L'opposition au Sénat fait basculer la décision
L'opposition à Bill Pulte, exprimée aussi bien par des républicains que par des démocrates, a été l'un des moteurs de ce revirement. Les sénateurs républicains ont critiqué son manque d'expérience en matière de sécurité nationale et son attention supposée à un agenda de représailles politiques. Ces résistances ont poussé la Maison-Blanche à envisager Jay Clayton. Cependant, alors que le Sénat s'apprêtait à examiner sa nomination, Donald Trump a annoncé un report, conditionnant l'avancement de ce dossier au vote d'une loi controversée sur l'identification des électeurs. Face à l'impasse, le président est revenu à son premier choix.
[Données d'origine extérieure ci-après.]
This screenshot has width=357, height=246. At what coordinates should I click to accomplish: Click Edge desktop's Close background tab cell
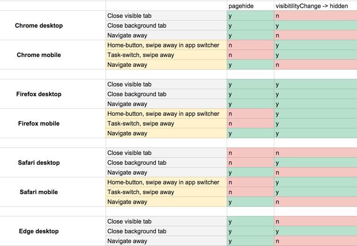[x=166, y=232]
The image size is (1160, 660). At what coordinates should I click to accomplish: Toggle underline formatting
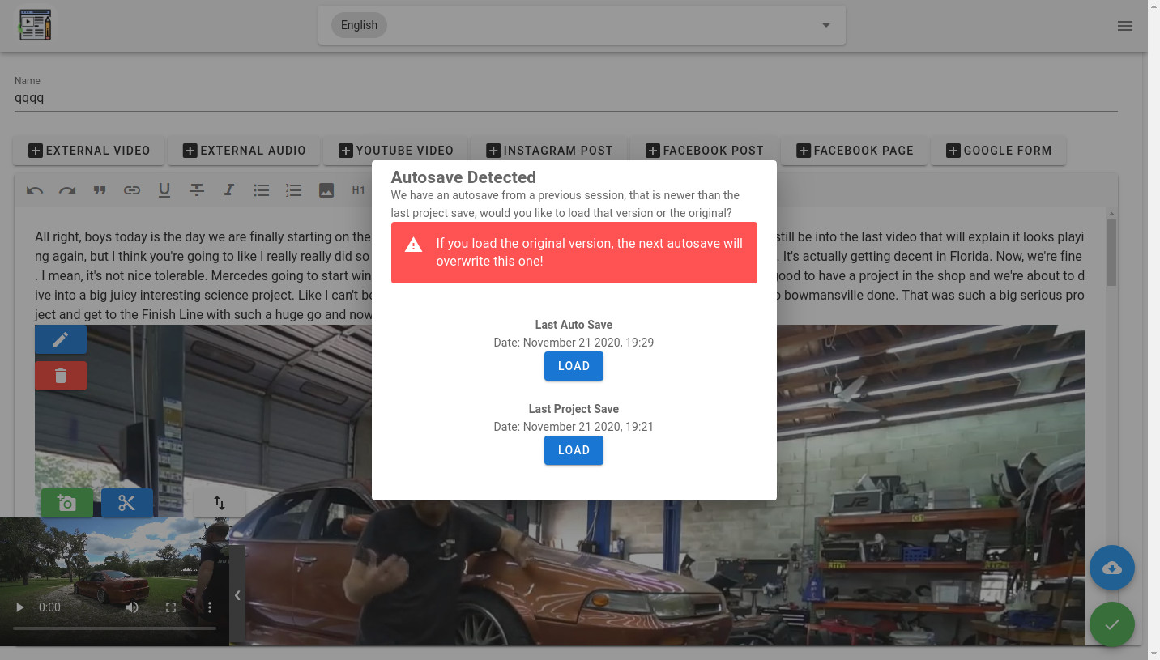pos(164,190)
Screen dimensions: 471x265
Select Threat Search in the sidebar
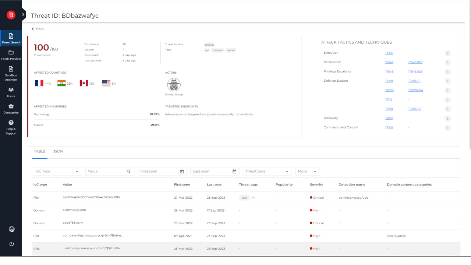(11, 38)
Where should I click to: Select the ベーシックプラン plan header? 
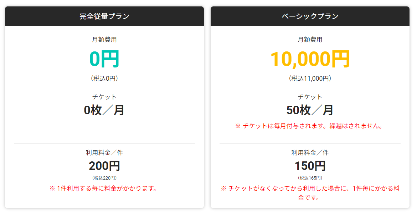pyautogui.click(x=310, y=16)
Un contexte de tensions politiques
Tulsi Gabbard, l'actuelle directrice du renseignement national, doit quitter son poste ce vendredi, laissant la place à Bill Pulte. Cette transition intervient dans un climat de tensions, alors que les critiques bipartisanes persistent sur les compétences du nouveau responsable intérimaire. Certains responsables du renseignement estimaient que Bill Pulte ne remettrait jamais les pieds à Liberty Crossing, avant que le retournement de situation ne le remette en selle. La communauté du renseignement se prépare donc à accueillir un dirigeant dont la légitimité est contestée, mais dont la prise de fonction est désormais actée.